The next package was R/qtl, that I relied on for my PhD. I had my own copy of the R/qtl book. For a period, I probably wrote thing every day:

library(qtl)

cross <- read.cross(file = "F8_geno_trim.csv", format = "csv")

R/qtl is one of my favourite pieces or research software, relatively friendly and with lots of documentation. Thanks, R/qtl developers!

Of course it was Dom Wright, who was my PhD supervisor, who introduced me to R/qtl, and I think it was also he who introduced me to ggplot2. At least he used it, and at some point we were together trying to fix the formatting of a graph, probably with some ugly hack. I decided to use ggplot2 as much as possible, and as it is wont to, ggplot2 made me care about rearranging data, thus leading to reshape2 and plyr. ”The magic is not in plotting the data but in tidying and rearranging the data for plotting.” After a while, most everything I wrote used the ddply function in some way. Thank you, Hadley Wickham!

Then came the contemporary tidyverse. For the longest time, I was uneasy with tidyr, and I’m still not a regular purrr user, but one can’t avoid loving dplyr. How much? My talk at the Swedish Bioinformatics Workshop in 2016 had a slide expressing my love of the filter function. It did not receive the cheers that the function deserves. Maybe the audience were Python users. With new file reading functions, new data frames and functions to manipulate data frames, modern R has become smoother and friendlier. Thanks, tidyverse developers!

The history of R on this blog started in 2011, originally as a way to make notes for myself or, ”a fellow user who’s trying to google his or her way to a solution”. This turned into a series of things to help teach R to biologists around me.

There was the Slightly different introduction to R series of blog posts. It used packages that feel somewhat outdated, and today, I don’t think there’s anything even slightly different about advocating RStudio, and teaching ggplot2 from the beginning.

This spawned a couple of seminars in course for PhD students, which were updated for the Wright lab computation lunches, and eventually turned into a course of its own given in 2017. It would be fun to update it and give it again.
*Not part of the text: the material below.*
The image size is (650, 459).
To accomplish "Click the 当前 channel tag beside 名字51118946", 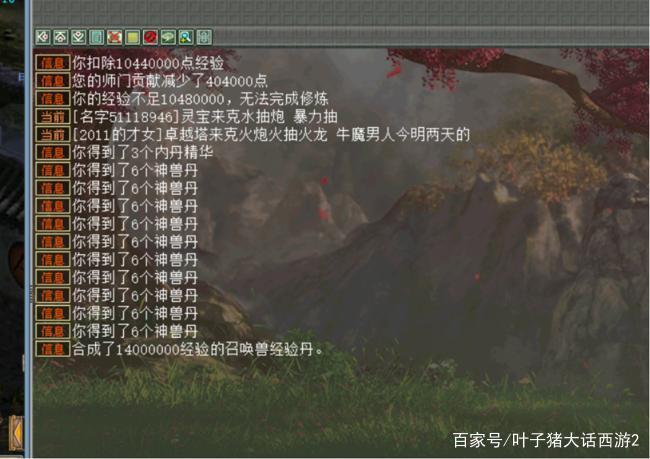I will (x=53, y=117).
The last few years, I’ve been using R for reasonably large genome datasets in a HPC environment, and gotten back to the beginnings, I guess, by using Bioconducor a lot more. However, the package that I think epitomises the last years of my R use is AlphaSimR, developed by colleagues in Edinburgh. It’s great to be able throw together a quick simulation to check how some feature of genetics behaves. AlphaSimR itself is also an example of how far the R/C++ integration has come with RCpp and RCppArmadillo. Thanks, Chris!

In summary, R is my tool of choice for almost anything. I hope we’ll still be using it, in new and interesting ways, in another ten years. Thank you, R core team!